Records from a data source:
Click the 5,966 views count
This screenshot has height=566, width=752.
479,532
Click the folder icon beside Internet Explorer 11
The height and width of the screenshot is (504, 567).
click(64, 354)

Task prompt: Each and every entry needs to be repeated exactly.

The completed task:
Click the 5,966 views count
This screenshot has height=566, width=752.
479,532
Click the folder icon beside Internet Explorer 11
The height and width of the screenshot is (504, 567).
click(64, 354)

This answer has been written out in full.